Power Law Distribution: Word Frequency
In a previous note, we explored one mechanism that leads to power law distributions: the probability of a random walk returning to its starting point for the first time. In this note, we will examine another mechanism that generates power law distribution of the word frequencies within a text.
Word Frequency Distribution
The distribution of word frequency-essentially, how often words appear in a text-can be effectively modeled by a power law distribution,
For instance, consider the text of the US Constitution. Figure 1 illustrates a word cloud, where the size of each word corresponds to its frequency of occurrence in the text.
Figure 2 presents the word frequency distribution, which aligns closely with the Zipf distribution well.
The probability density function (PDF) of the fitted Zipf distribution is given by:
\[0.54 x^{-1.82},\notag\]where integer $x\ge 1$ denotes the frequency of word appearances. Figure 3 demonstrates the strong correlation between the cumulative distribution function (CDF) of the observed data and the CDF of the fitted Zipf distribution.
The general form of the PDF of the Zipf distribution is:
\[\frac{x^{-\rho -1}}{\zeta(\rho +1)}, \notag\]where $x\ge 1$ and $\zeta$ is the Riemann zeta function defined as $\zeta(s)=\sum_{n=1}^{\infty}\frac{1}{n^s}$.
Figure 4 illustrates the relationship between word frequency and rank, highlighting the first few words from the US Constitution in red.
The straight line in Figure 4, plotted on a logarithmic scale for both axes, indicates a power function relationship. Figure 5 further illustrates that a power function fits the word frequency versus rank data, with the exponent approximately equal to $1$. This aligns with Zipf’s empirical law, which posits that a word’s frequency is inversely proportional to its rank.
The table below compares the word frequency distribution of the three texts. In each case, the distribution is best modeled by the Zipf distribution. Notably, the exponent $\rho$ of the Zipf distribution increases as the ratio of unique words to total words rises.
Text | Ratio of Unique Words to Total Words | Exponent $\rho$ of Zipf fit |
---|---|---|
US Constitution | 0.16 | 0.82 |
Origin of Species | 0.048 | 0.58 |
Pride and Prejudice | 0.054 | 0.61 |
Simon Model
Herbert Simon proposed a model to explain the emergence of power-law distribution in text frequency:
Words are generated one at a time. Each added word can either be a new word (with probability $\alpha$) or one of the existing words (with probability $1-\alpha$).

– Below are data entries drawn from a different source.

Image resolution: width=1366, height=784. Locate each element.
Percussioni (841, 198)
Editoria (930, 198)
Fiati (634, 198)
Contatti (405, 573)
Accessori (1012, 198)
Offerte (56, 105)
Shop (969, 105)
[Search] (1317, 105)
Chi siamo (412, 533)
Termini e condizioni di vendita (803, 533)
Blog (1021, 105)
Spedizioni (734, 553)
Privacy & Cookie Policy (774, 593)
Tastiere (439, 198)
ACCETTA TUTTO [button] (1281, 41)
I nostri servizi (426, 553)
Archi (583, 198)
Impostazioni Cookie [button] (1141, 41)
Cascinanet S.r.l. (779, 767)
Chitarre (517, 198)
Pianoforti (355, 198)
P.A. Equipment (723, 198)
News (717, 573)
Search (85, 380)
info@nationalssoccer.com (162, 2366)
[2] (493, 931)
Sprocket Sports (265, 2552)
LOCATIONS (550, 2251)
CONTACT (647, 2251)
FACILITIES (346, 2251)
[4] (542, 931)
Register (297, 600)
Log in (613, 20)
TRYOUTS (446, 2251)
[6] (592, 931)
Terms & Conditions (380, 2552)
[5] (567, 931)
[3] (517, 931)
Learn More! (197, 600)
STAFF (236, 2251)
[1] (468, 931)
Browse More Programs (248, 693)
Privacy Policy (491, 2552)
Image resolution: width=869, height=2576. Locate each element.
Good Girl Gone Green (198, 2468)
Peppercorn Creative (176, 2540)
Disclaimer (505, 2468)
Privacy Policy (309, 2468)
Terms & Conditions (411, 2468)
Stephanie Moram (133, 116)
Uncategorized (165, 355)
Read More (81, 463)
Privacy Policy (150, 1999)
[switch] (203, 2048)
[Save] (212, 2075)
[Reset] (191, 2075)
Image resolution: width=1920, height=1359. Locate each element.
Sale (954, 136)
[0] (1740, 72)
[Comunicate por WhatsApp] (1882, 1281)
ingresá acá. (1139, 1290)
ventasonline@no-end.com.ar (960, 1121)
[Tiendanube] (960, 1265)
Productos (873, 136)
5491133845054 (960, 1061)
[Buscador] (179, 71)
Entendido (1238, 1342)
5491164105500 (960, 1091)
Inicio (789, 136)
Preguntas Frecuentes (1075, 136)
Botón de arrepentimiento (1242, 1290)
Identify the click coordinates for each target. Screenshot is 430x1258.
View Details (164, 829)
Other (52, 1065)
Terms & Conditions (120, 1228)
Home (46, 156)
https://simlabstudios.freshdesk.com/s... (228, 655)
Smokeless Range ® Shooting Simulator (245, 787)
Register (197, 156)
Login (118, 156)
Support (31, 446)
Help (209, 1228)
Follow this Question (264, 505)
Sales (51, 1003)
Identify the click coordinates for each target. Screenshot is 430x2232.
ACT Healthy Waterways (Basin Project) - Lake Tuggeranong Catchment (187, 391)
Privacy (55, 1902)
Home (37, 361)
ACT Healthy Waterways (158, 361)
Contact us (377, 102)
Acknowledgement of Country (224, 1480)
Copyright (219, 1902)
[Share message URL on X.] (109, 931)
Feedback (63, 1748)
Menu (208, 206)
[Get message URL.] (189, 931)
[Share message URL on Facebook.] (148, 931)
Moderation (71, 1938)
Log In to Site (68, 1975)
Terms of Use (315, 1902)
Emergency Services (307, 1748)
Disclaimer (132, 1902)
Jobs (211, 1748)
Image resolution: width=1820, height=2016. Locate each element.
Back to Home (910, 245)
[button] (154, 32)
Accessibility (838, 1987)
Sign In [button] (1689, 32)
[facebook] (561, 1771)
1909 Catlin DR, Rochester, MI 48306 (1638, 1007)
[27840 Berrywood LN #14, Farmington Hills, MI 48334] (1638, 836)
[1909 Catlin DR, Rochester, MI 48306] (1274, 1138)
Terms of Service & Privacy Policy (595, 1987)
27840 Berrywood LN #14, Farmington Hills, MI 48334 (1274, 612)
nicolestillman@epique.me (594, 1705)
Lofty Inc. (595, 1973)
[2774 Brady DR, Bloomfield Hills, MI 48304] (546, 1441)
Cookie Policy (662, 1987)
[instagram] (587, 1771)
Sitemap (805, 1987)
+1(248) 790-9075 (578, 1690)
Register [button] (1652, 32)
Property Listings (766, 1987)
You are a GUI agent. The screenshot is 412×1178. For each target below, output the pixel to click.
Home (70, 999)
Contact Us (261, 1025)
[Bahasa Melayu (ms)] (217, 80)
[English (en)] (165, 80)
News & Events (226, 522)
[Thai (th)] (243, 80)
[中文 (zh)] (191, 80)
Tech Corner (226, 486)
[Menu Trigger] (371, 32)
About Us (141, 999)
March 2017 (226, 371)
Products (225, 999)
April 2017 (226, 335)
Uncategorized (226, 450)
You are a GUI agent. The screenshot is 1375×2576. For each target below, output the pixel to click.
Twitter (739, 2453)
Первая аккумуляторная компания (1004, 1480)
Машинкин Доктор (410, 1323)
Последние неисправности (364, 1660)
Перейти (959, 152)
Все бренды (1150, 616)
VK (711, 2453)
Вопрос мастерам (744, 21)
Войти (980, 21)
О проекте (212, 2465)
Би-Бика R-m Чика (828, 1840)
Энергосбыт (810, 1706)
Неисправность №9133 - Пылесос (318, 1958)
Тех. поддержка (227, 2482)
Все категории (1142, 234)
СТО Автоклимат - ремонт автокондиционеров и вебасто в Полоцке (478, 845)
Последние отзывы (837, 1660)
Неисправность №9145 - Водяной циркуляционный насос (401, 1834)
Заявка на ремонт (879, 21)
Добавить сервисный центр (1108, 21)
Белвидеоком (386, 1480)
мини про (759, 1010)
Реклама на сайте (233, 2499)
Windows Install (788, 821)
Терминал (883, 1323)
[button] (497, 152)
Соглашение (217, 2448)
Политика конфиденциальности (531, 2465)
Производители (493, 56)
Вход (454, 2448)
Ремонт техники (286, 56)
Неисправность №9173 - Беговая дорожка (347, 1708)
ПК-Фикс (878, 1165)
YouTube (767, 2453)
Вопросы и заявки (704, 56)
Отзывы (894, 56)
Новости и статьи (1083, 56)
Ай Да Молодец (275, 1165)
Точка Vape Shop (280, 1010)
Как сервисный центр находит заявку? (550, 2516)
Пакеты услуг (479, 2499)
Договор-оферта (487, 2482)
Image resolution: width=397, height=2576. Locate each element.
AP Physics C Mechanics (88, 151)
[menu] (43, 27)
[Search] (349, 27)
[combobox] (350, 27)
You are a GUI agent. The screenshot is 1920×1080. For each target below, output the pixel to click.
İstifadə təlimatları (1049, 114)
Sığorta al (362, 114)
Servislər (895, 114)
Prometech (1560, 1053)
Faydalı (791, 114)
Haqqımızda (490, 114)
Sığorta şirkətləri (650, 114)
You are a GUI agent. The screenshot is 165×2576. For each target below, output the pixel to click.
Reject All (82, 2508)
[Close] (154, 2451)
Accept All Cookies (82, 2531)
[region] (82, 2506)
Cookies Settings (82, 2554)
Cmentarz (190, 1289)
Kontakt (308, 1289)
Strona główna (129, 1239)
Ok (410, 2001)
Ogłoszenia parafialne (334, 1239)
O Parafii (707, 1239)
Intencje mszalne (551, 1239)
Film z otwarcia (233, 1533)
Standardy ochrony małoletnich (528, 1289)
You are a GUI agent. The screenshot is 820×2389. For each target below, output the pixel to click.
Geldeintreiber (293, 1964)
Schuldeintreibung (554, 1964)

Assuming there are $N$ total words and $n$ unique words in the text, the process to add the next word proceeds as follows: with probability $\alpha$, a new word is introduced, resulting in the text with $N+1$ words and $n+1$ unique words. Alternatively, with probability $1-\alpha$, an existing word is selected with probability proportional to its frequency, keeping the total words at $N+1$ words and $n$ unique words unchanged.
We implement this algorithm using Wolfram Language to simulate the word frequency distribution. Initially, $100$ words were generated to kickstart the text generating process. Each word is represented by an integer drawn randomly from a discrete uniform distributed between $1$ and $100$.
The initial words are stored in an association array, with keys are word IDs and values indicating their frequency of appearance. The following code snippet creates this initial array:
SeedRandom[1234];
init =Association@Map[#[[1]]->#[[2]]&,
Tally[RandomVariate[DiscreteUniformDistribution[{1, 100}], 100]]
];
Figure 6 showcases an example of these initial words along with their frequencies.
The following code executes the Simon model to simulate the generation of $10000$ words with $\alpha=0.05$.
NextWord[counter_, alpha_]:= Module[{dict = counter, newword, key},
If[RandomReal[]<alpha,
(* with probability alpha, add a new word *)
newword = Max[Keys[dict]]+1;
dict = Append[dict, newword->1],
(* otherwise, randomly pick an existing word with probability proportional to its frequency*)
k = RandomChoice[Values[dict]->Keys[dict]];
dict[[Key[k]]] = dict[[Key[k]]]+1]; (*selected word count increased by 1)
dict
]
alpha=0.05;
steps = 10000; (* number of steps in the text generation *)
distribution = Nest[NextWord[#, alpha]&, init, steps]; (* final word distribution *)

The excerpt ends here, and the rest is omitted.